§ Task statement: Tell how many lines below include the word "accomplish". Only the number should appear.

§ Data excerpts:

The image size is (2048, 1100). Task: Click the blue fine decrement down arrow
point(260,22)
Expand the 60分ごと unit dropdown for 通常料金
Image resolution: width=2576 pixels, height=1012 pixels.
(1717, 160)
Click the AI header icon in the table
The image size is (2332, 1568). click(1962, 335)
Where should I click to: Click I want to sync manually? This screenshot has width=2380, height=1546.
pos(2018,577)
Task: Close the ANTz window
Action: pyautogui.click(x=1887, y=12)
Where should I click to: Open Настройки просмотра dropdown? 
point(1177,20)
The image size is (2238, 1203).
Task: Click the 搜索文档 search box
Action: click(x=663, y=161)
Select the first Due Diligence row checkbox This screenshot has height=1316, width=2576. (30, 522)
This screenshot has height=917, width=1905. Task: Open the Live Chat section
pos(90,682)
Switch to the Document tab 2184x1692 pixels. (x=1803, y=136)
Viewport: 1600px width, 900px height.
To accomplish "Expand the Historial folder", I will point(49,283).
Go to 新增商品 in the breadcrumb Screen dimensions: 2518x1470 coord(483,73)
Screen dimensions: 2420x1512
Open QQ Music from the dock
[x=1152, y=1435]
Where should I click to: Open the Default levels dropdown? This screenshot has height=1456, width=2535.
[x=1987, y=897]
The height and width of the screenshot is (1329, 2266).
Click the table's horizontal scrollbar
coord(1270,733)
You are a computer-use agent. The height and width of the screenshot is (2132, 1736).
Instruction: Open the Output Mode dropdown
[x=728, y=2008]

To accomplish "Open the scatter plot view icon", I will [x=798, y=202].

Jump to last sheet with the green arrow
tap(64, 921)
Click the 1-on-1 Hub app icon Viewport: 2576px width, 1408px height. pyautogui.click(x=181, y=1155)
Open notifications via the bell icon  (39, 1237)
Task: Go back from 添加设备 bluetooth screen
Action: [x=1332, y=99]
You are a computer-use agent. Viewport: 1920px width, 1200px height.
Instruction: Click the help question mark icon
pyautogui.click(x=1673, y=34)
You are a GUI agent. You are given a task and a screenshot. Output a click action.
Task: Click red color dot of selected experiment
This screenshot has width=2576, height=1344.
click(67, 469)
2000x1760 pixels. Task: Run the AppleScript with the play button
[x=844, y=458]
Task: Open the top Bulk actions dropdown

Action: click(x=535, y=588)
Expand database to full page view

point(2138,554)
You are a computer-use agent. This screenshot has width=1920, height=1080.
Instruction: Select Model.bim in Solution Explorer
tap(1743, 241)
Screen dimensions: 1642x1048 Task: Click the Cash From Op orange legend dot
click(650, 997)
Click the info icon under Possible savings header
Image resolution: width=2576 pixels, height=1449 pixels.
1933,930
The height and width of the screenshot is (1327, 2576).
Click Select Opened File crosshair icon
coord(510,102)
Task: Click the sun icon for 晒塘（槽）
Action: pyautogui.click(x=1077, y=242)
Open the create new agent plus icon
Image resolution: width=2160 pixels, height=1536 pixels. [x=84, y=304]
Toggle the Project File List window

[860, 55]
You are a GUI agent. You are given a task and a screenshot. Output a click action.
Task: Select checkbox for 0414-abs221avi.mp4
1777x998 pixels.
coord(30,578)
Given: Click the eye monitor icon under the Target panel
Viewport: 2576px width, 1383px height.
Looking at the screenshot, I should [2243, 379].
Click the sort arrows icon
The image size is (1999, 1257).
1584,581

§ Finished exercise: 2